# Duyuru > Ekonomi >  Meçhul zengin bulundu

## bozok

*Meçhul zengin bulundu*



14 Nisan 2010 / avazturk.com

Müyesser YILDIZ

*Varlık Barışı kapsamında Türkiye’ye getirilen 7.1 milyar liranın İngiltere kaynaklı ve Türk işadamı K.E. isimli birisine ait olduğu iddia edildi.*


Geçen hafta Türkiye gündemine damgasını vuran bir “meçhul zengin”in Varlık Barışı yasası çerçevesinde 10 milyar lira getirdiği söylendi, ancak Maliye Bakanı Mehmet şimşek rakamın 10 milyar değil, 7.1 milyar olduğunu açıkladı. Maliye Bakanlığı yetkilileri de bu kaynağın kesinlikle “kara para, yeşil sermaye veya Körfez sermayesi” olmadığını vurgulayarak, “Geldiği yer, getiren kişi ve kaynağı belli” açıklamasını yaptılar. Meçhul kişi için “yurtdışında ticari faaliyetleri olan ve iş yapan biri” bilgisi veren Maliyeciler, Bakan şimşek’in Varlık Barışı Yasasını anlatmak için yurtdışında gerçekleştirdiği tanıtım faaliyetlerinde, “İsminizi bile sormayacağız. Paranızı getirin” sözlerinden etkilenip, isminin açıklanmayacağı taahhüdüyle yasadan yararlandığını da vurguladılar. 

Maliye Bakanı şimşek ve ekibi, Varlık Barışını anlatmak amacıyla bugüne kadar Almanya, Belçika, Fransa, İngiltere, Hollanda ve İsviçre’de tanıtım toplantıları yaptı.

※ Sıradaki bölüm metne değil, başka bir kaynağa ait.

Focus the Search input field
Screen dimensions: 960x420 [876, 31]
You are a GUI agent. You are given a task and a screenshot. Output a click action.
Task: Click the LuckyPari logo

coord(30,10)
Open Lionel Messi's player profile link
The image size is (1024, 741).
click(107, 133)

7.1 milyar lira kısa sürede kamuoyunun gündeminden düşse de, yurt içi ve dışındaki finans çevrelerinde hem “meçhul kişi”, hem de paranın geldiği ülke konusunda bazı ipuçlarına ulaşıldı. 

İddialara göre, 7.1 milyar lira İngiltere’den geldi. Getiren kişi ise K.E, kaynağı da büyük bir “miras”. Söz konusu kişi, bunun için miras bildiriminde bulunsa, çok yüklü miktarda Veraset Vergisi ödemek zorunda kalacağından, Varlık Barışı’ndan yararlanma yoluna gitti.

Bir diğer önemli iddia, K.E.’nin, İngiltere’de iş yapan ve Başbakan Erdoğan’a yakın bir işadamının tanıdığı olduğu yolunda. Finans çevrelerinde, bu kaynağın bir bölümünün Aydın Doğan Grubu’na ait bir medya kuruluşunun satın alınmasında kullanılacağı da konuşuluyor.

...

----------